▶ [Exercise goal]: Copy exactly, and only, the lines from the one with "Screen dimensions: 1352x896" to the end of the listing; omit pictures.

*** Opening of Excerpted data ***

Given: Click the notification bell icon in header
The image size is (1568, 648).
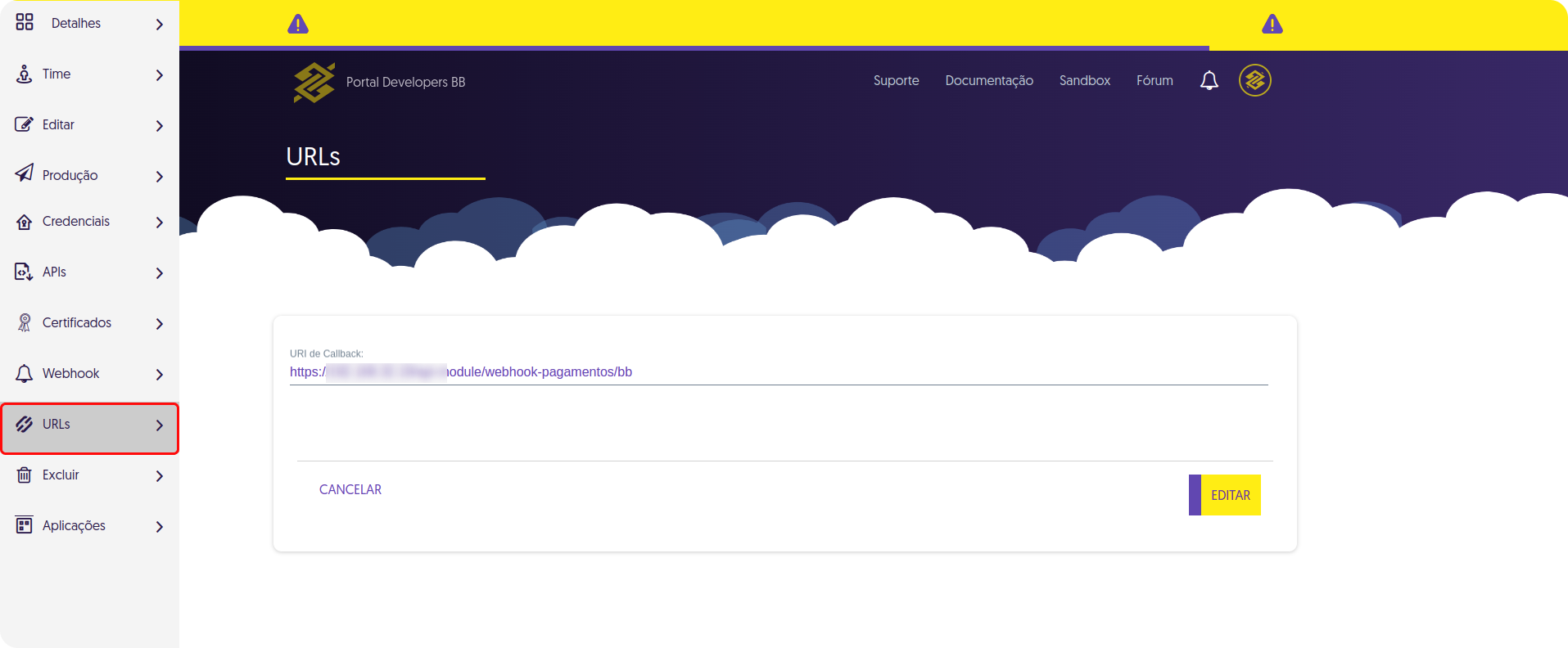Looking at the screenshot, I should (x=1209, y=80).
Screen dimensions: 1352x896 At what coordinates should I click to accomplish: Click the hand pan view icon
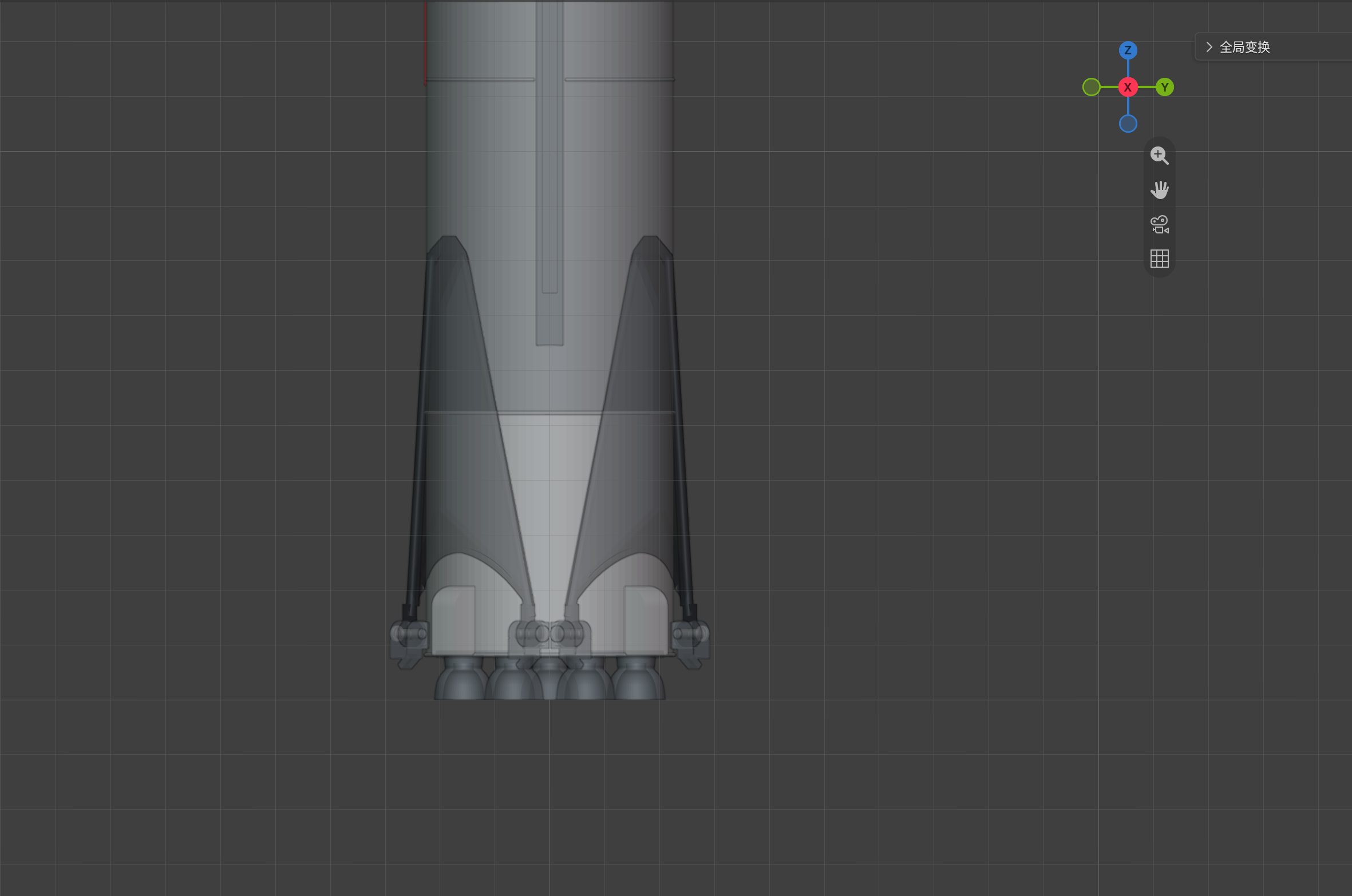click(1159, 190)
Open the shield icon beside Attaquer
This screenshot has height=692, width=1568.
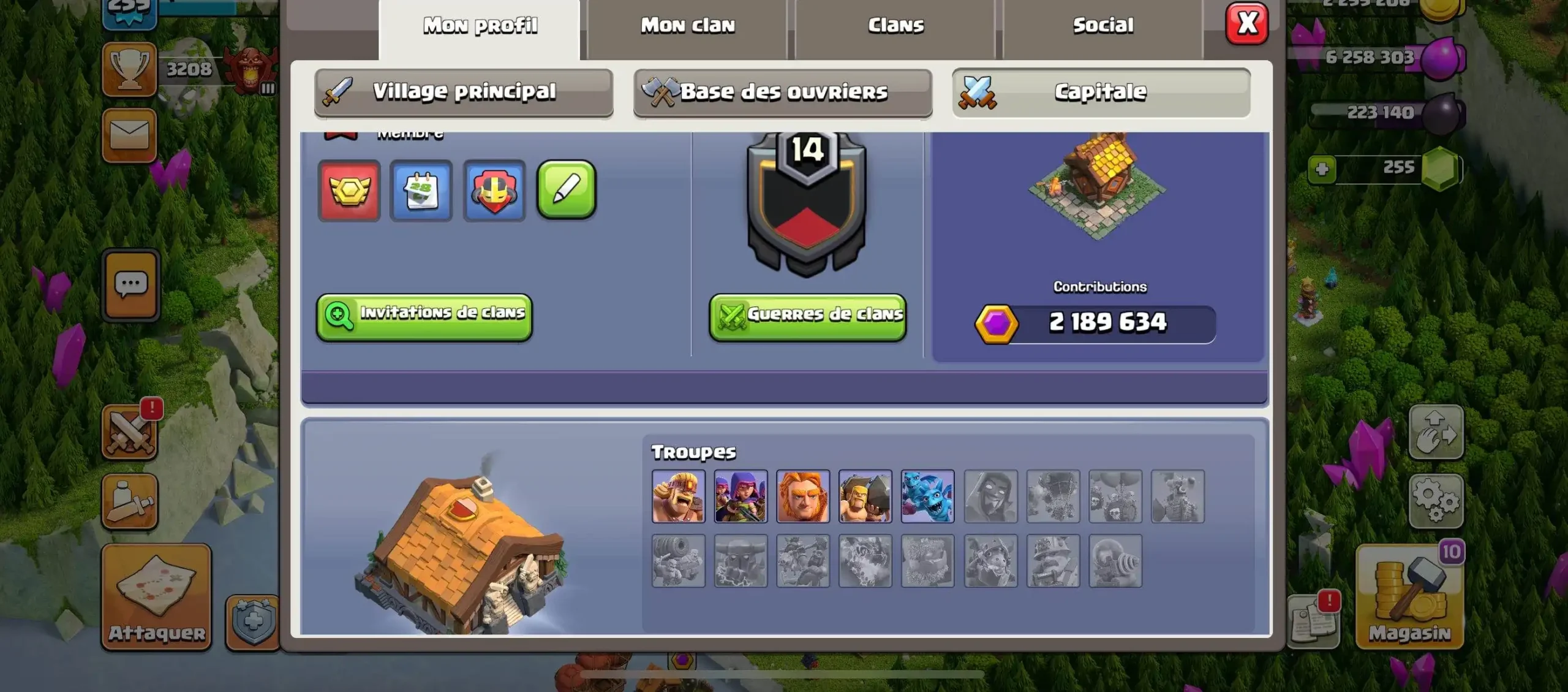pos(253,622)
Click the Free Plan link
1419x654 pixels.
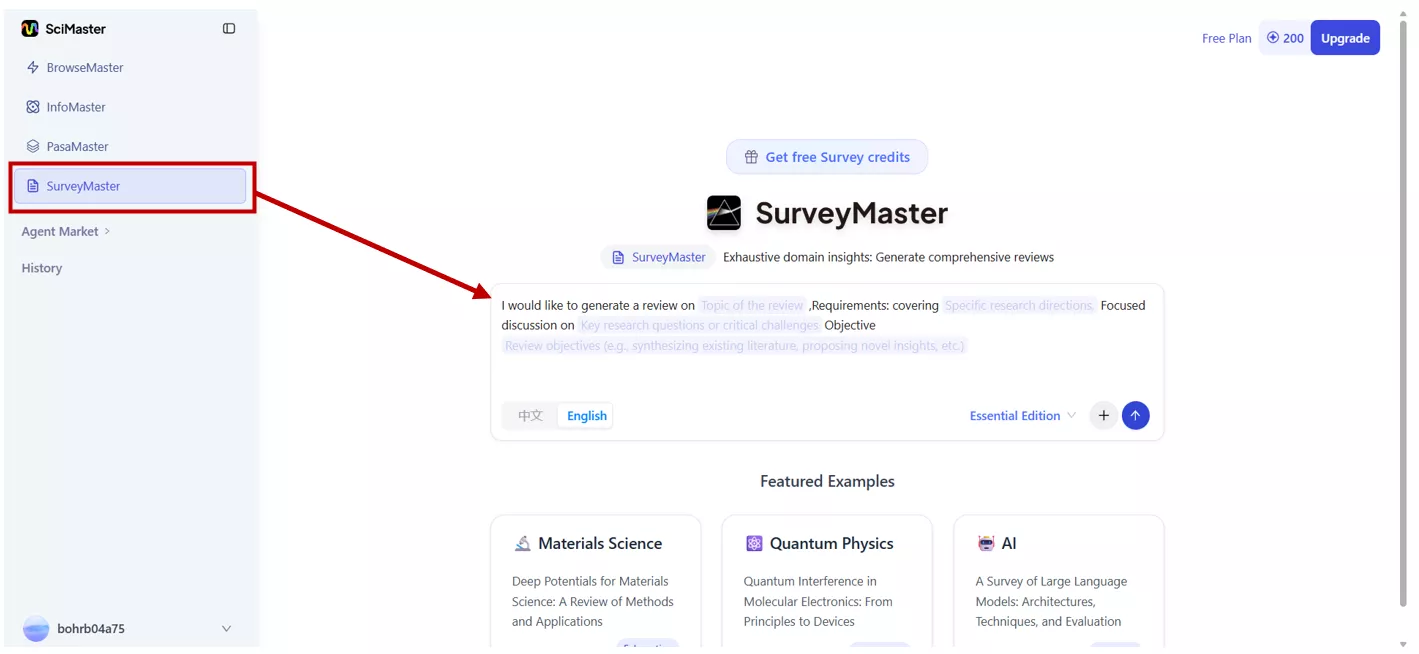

*** Close of Excerpted data ***

▶ [Output of the exercise]:
Screen dimensions: 1352x896 At what coordinates should I click to accomplish: Click the hand pan view icon
click(1159, 190)
Open the shield icon beside Attaquer
This screenshot has height=692, width=1568.
pos(253,622)
Click the Free Plan link
1419x654 pixels.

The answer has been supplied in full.